Wireless: There are many public wireless hotspots, which have become a common feature in cafes, hotels, airports and practically everywhere else. You just click the fan icon to see if any hotspot is in range. Many hotspots are free, but you must pay for others directly, via on-line sign-up process or acquiring other services (such as ordering a cafe and burrito…). In the available networks list, those that require a password to log in will display a padlock icon, so when browsing the airways to see what’s available, try those with no padlocks first.
iPhone 3G and 3GS running OS 3.0 or higher could be connected through iPhone tethering. Macs could be connected to the iPhone via either USB or Bluetooth to use its 3G Internet connection. To get the connection going with Bluetooth, the user had to click on Bluetooth in System Preferences, then hit Set up new device and follow the prompt. On the iPhone, the user had to tap Settings – General – Network – Internet Tethering, then slide the Internet Tethering switch to the On position.

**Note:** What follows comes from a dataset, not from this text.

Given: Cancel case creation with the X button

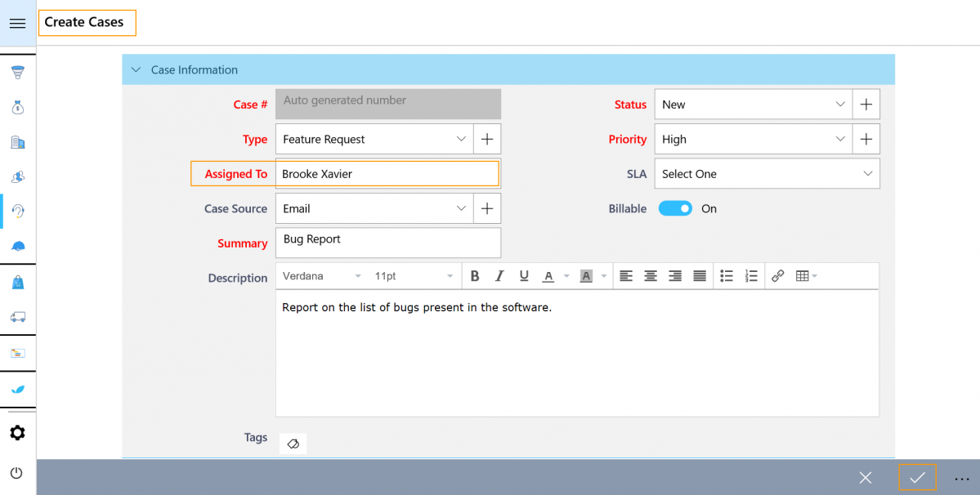Looking at the screenshot, I should (866, 478).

Via a mobile phone: Users can connect their Mac laptop via other cell-phone models. The basic requirements are a data-compatible phone – ideally one with a fast connection, and a way to connect it to the computer. The best solution is to use Bluetooth wireless technology, which is built into modern phones and all recent Macs (if you have an older Mac without Bluetooth, you can add it with an inexpensive USB adapter).
Via a USB dongle or card phone: Many today’s Mac Pros and other models have the necessary slots for the owner to opt for a high-speed PCMCIA card phone. The alternative is a network account that uses a USB dongle (they look like USB flash drives). That way you can get a fast Internet connection anywhere where users can get phone reception. Such cards and dongles are usually not expensive to buy, but you will be hit with usage fees. Ask in any phone shop or on the Internet for more details.
Via another computer: If you are at a friend’s house and you want to share their connection but they do not have a router, run an Ethernet cable between the two machines and set up Connection Sharing.
Phone sockets: If you have a dial-up modem and ISP account (in fact, till today many ISPs provide a dial-up backup number), you may be able to get online wherever you can find a phone socket.
How to Download Software
Though some data-heavy-packages are only available on CD or DVD, most software these days can be downloaded from the Web. Simply go to a download site or the homepage of whoever produces the application you want, and look there for a download link.
Usually, the download will start immediately, though in some cases you’ll first be asked to choose a mirror site. These are simply various locations on the Internet, where the file is stored. Software developers use mirrors because having too many people download large files from their websites can slow things down – and cost them money.
When the download is complete, you will usually end up with a compressed file on your desktop. This might be a ZIP or a DMG file, or even a DMG file within a ZIP file. Also known as Disk images, DMGs act like virtual disk drives : when double-clicked, the drive will be mounted on your desktop and Finder window Sidebars – just as if you would have plugged it in an external hard drive.
Once opened up, the downloaded file will usually contain the application itself and possibly also a “readme” file. This is worth scanning as it not only provides general information about the software, but also typically gives some installation advice – such as which files will be installed where and when you launch the app (useful feature if you later want to uninstall it).
Once the software is safely installed in your Application folder, you can delete or back up the original download, file – and the uncompressed version of it, if there is one, if you installed from a DMG file. However, you will need to eject the virtual drive – by dragging it to the Trash or pressing the icon next to its name in a Finder window Sidebar.
Apps in OS X usually come in single discrete files. In fact, each app is a package of files, cunningly wrapped up in a single icon to make everything tidier and less confusing, If you want to see inside an application package, right-click its icon and hit Show Package Contents. But do not delete or move any of the files you find in there.